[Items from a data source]
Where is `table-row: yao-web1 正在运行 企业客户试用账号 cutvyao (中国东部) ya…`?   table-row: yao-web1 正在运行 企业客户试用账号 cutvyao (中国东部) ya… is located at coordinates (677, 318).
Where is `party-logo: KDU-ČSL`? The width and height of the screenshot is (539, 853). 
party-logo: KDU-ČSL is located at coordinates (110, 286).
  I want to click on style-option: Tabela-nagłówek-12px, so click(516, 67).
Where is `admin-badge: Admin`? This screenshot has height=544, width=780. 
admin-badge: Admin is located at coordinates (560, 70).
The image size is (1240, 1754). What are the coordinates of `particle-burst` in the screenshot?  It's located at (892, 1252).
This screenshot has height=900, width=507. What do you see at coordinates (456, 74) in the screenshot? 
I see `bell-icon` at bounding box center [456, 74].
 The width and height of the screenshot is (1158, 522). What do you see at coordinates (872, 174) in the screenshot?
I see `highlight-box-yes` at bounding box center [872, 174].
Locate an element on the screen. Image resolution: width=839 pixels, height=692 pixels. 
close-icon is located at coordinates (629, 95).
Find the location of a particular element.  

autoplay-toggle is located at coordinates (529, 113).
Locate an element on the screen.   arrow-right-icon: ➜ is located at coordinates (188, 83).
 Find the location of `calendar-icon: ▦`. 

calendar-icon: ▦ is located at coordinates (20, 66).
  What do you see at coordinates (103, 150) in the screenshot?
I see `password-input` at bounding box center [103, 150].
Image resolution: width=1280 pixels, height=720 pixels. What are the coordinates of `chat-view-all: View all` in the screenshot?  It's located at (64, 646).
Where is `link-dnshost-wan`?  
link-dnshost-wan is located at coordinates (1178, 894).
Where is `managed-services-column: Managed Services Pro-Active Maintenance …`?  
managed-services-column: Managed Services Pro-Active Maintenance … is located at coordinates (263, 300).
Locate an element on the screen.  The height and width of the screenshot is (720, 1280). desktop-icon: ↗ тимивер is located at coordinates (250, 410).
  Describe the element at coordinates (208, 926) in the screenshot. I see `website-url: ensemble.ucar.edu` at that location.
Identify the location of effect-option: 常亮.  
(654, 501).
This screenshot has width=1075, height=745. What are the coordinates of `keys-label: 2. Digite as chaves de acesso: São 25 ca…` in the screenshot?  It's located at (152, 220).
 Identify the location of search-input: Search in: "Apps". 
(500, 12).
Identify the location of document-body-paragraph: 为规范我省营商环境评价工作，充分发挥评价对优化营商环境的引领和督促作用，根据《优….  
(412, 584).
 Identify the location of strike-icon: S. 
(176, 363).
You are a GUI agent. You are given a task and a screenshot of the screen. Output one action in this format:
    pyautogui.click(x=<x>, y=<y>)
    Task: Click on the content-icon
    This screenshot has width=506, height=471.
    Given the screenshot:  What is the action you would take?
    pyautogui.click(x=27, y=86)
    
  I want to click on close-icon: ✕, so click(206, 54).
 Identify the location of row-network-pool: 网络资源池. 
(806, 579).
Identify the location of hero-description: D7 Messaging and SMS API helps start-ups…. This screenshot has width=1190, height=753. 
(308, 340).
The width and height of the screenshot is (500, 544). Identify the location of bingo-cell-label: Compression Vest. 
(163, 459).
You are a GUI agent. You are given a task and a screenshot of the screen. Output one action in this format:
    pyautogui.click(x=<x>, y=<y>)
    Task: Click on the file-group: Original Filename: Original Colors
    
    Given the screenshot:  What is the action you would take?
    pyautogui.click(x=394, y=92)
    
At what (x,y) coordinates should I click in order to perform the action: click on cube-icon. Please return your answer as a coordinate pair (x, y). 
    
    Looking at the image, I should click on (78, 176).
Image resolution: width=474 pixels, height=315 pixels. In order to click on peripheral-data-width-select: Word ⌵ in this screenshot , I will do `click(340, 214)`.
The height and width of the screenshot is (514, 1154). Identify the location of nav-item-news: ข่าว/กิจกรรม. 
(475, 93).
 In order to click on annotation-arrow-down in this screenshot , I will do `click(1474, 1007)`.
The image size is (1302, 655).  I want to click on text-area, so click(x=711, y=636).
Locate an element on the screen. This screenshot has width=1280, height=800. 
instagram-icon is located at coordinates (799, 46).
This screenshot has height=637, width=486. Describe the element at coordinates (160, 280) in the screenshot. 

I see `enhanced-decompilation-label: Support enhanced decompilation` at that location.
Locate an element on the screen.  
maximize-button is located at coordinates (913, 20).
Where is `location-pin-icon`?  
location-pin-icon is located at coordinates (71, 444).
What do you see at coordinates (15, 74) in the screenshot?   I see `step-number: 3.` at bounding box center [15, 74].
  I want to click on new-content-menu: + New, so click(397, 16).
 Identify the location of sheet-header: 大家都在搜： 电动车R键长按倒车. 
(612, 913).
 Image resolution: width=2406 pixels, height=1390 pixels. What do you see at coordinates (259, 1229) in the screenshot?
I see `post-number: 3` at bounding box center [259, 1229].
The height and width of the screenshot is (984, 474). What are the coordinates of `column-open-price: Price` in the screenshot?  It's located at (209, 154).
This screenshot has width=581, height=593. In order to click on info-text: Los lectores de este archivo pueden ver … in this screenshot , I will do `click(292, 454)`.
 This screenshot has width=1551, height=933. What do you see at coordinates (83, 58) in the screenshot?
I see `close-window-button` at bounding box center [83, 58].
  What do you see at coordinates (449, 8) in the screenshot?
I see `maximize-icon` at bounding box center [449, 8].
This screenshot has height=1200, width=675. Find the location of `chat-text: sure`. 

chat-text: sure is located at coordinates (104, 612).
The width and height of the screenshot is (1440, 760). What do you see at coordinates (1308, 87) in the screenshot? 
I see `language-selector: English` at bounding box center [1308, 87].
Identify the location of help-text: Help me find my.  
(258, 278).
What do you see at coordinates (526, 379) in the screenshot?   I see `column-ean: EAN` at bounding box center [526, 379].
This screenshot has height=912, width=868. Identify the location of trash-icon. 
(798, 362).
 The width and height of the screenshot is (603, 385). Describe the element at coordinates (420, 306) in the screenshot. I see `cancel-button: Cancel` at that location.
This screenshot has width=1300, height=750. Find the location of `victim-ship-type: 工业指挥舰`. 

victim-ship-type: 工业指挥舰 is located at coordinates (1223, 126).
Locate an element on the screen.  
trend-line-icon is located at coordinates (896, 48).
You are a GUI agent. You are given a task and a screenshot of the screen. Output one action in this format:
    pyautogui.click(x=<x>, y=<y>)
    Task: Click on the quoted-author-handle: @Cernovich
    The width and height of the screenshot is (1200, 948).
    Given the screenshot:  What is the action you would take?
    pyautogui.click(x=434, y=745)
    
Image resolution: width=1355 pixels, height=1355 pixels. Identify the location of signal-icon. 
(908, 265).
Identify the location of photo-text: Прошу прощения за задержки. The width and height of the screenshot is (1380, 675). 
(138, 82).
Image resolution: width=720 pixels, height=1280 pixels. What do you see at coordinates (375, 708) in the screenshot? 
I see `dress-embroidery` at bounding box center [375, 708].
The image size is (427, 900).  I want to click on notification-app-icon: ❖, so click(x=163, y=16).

> **Activity**:
Can you reproduce the records word for word, starting at the line that contains "Image resolution: width=474" and stopping after the line that contains "The image size is (1302, 655)."?

> **Answer for this exercise**:
Image resolution: width=474 pixels, height=315 pixels. In order to click on peripheral-data-width-select: Word ⌵ in this screenshot , I will do `click(340, 214)`.
The height and width of the screenshot is (514, 1154). Identify the location of nav-item-news: ข่าว/กิจกรรม. 
(475, 93).
 In order to click on annotation-arrow-down in this screenshot , I will do `click(1474, 1007)`.
The image size is (1302, 655).  I want to click on text-area, so click(x=711, y=636).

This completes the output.